Data for processing START

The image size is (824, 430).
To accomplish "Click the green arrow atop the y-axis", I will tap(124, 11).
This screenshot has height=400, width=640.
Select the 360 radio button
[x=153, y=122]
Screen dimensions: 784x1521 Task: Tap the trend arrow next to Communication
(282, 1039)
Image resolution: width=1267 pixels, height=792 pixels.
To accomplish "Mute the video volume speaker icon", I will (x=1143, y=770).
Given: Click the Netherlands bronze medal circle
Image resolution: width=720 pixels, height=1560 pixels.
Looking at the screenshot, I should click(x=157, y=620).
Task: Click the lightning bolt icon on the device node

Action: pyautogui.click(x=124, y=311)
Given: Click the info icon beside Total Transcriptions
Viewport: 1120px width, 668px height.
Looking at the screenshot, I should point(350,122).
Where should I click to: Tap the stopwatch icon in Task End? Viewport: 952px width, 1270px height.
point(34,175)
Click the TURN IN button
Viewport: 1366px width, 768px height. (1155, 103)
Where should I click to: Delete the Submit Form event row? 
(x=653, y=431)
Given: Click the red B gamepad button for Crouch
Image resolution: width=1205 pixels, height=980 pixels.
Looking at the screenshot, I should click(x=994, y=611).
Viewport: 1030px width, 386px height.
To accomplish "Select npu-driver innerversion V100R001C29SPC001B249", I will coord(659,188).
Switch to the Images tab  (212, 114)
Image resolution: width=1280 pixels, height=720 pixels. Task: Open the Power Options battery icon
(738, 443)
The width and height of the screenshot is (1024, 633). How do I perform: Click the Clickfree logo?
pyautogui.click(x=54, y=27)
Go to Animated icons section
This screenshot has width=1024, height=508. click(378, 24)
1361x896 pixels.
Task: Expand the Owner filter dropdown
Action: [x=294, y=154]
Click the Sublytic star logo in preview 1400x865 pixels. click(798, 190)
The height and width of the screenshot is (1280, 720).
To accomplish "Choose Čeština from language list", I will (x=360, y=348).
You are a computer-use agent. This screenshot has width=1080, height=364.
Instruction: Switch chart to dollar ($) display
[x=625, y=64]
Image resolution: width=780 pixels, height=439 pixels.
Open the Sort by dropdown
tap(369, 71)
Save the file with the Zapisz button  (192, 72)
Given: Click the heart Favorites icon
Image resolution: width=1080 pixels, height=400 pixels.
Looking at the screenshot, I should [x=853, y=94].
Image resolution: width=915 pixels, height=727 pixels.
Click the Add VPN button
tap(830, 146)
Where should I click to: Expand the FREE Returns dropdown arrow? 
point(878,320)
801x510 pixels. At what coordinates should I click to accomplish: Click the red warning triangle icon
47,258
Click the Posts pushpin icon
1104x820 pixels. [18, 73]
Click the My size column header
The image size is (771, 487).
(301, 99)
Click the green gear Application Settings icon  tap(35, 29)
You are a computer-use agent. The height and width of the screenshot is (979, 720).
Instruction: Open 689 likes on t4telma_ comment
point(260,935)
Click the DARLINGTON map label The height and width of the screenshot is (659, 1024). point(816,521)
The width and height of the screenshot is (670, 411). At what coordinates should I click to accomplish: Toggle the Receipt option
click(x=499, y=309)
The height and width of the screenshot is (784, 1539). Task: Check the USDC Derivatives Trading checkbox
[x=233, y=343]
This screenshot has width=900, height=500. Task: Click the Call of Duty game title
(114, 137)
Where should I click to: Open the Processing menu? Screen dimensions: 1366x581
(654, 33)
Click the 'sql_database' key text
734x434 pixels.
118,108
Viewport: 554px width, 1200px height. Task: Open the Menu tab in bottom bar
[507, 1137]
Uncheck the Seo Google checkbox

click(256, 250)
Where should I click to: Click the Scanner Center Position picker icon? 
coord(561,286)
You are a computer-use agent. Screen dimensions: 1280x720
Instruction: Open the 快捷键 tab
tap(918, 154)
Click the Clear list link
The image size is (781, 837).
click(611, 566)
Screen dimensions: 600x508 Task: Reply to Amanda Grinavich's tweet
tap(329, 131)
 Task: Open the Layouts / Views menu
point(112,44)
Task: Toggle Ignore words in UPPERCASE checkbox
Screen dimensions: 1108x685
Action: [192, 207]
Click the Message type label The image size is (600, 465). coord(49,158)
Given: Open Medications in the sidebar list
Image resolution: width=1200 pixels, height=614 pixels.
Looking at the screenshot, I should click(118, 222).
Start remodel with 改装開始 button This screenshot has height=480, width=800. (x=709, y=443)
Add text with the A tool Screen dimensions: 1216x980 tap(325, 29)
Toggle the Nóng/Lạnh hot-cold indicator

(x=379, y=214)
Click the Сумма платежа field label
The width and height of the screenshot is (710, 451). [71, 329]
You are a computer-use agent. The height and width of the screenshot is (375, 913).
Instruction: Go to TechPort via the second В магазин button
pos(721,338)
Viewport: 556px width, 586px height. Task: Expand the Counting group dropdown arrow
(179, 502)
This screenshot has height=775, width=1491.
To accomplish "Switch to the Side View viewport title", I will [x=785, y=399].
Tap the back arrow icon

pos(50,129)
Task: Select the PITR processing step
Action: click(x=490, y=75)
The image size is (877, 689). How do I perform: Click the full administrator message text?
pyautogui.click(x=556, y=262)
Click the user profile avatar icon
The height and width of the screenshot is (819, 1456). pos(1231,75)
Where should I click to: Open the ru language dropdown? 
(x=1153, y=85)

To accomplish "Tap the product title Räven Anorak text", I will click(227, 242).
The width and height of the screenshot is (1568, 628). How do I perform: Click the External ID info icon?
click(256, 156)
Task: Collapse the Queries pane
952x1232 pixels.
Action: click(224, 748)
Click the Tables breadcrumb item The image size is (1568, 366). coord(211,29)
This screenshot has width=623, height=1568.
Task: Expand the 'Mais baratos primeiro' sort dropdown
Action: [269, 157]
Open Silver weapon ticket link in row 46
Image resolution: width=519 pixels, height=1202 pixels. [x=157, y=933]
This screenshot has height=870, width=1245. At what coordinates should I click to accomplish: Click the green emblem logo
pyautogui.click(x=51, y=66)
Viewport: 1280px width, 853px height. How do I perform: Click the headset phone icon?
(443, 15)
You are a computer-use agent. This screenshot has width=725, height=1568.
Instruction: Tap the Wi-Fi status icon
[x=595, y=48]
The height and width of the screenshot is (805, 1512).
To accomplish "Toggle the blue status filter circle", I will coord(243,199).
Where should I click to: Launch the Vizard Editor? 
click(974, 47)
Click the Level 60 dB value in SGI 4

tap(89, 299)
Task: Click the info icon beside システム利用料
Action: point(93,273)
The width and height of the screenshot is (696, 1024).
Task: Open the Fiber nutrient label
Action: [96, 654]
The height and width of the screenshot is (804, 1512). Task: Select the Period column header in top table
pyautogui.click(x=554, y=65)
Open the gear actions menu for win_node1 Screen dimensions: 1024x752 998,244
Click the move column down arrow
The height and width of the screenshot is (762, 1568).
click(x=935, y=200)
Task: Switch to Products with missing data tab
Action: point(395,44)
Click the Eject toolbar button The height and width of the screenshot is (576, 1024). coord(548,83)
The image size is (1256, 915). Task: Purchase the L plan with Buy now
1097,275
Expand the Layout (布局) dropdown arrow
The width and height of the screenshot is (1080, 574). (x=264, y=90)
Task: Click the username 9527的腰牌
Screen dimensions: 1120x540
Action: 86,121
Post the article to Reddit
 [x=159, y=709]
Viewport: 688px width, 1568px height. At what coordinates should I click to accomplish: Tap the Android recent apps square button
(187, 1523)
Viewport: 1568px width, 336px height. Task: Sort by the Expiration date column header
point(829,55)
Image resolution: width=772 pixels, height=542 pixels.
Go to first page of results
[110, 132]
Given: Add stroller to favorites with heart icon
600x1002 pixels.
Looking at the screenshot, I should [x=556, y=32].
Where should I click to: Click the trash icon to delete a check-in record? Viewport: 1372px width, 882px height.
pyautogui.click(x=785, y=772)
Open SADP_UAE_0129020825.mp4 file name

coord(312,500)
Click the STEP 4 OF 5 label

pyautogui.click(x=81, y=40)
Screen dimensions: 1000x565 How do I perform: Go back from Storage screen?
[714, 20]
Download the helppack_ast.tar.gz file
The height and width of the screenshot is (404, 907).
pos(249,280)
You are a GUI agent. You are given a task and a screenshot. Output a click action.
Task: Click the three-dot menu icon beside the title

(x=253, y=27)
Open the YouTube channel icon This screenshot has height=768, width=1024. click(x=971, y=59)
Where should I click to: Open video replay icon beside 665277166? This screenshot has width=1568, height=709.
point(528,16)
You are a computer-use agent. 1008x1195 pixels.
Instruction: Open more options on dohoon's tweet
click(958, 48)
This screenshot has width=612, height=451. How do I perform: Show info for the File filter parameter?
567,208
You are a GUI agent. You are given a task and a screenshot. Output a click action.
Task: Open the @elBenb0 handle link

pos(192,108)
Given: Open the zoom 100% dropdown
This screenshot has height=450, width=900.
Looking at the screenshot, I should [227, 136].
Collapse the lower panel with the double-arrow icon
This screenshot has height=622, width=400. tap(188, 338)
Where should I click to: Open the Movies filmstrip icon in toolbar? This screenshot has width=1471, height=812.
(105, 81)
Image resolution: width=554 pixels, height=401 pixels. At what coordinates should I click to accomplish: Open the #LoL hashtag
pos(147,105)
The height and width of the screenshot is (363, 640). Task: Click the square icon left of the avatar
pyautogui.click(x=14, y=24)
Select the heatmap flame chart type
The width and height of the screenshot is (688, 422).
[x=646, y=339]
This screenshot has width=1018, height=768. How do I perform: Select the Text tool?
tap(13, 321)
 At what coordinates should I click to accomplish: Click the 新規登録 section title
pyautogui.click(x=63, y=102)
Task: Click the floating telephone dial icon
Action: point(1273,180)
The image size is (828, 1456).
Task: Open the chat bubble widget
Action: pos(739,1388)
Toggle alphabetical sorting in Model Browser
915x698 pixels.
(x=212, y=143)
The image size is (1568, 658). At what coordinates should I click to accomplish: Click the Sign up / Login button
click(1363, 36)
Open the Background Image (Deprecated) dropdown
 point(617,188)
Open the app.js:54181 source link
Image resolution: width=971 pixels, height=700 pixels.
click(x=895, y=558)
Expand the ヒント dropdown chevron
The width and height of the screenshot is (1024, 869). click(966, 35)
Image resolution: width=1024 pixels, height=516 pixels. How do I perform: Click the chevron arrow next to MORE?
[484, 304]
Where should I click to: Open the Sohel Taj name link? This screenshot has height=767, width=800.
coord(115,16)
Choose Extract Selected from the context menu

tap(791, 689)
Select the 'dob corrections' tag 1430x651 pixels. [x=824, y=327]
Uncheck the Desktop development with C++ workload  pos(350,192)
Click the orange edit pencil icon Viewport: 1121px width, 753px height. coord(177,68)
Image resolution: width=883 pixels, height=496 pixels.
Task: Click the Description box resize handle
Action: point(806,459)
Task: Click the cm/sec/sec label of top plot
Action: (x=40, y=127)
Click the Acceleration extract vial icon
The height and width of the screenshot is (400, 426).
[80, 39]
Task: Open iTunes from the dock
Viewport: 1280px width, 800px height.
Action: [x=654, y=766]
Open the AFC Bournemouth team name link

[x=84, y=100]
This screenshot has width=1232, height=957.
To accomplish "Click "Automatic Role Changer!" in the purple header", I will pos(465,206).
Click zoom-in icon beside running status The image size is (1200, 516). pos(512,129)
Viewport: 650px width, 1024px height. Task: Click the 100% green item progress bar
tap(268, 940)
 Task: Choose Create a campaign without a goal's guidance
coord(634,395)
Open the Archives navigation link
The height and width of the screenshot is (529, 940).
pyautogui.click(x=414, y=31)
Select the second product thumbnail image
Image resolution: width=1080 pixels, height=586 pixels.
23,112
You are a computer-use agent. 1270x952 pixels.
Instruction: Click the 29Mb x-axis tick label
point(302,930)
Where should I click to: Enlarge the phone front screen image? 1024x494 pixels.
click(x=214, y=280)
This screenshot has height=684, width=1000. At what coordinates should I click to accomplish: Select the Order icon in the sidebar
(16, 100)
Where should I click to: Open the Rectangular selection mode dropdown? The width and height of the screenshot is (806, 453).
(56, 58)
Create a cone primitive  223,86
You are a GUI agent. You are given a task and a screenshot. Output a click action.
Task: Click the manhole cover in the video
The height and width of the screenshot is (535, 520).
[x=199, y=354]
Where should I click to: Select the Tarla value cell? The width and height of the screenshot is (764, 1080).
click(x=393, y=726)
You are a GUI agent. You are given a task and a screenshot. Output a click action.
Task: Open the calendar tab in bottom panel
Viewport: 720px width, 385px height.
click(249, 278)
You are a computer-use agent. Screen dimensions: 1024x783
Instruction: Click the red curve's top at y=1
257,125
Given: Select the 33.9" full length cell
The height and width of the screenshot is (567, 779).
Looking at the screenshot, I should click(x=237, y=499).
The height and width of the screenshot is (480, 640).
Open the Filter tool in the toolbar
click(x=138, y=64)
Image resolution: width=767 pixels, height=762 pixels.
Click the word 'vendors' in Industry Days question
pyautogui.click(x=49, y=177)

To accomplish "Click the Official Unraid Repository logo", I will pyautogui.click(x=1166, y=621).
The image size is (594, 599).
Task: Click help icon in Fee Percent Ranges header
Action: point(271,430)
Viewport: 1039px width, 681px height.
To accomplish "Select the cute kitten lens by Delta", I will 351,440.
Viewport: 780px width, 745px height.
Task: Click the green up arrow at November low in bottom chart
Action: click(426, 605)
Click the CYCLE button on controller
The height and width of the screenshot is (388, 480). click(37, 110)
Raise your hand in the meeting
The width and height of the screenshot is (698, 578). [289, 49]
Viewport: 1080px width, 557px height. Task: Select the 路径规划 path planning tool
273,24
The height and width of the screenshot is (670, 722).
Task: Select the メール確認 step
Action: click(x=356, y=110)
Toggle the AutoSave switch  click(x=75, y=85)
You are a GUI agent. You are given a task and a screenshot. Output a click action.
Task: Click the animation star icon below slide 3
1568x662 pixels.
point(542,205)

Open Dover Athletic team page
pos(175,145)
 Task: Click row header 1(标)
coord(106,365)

Data for processing END

◆ Try it:
Retype exactly, and only, the lines above from the one where "The image size is (781, 837)." occurs up to and including the one where "Given: Open Medications in the sidebar list" occurs.

◆ Answer below:
The image size is (781, 837).
click(611, 566)
Screen dimensions: 600x508 Task: Reply to Amanda Grinavich's tweet
tap(329, 131)
 Task: Open the Layouts / Views menu
point(112,44)
Task: Toggle Ignore words in UPPERCASE checkbox
Screen dimensions: 1108x685
Action: [192, 207]
Click the Message type label The image size is (600, 465). coord(49,158)
Given: Open Medications in the sidebar list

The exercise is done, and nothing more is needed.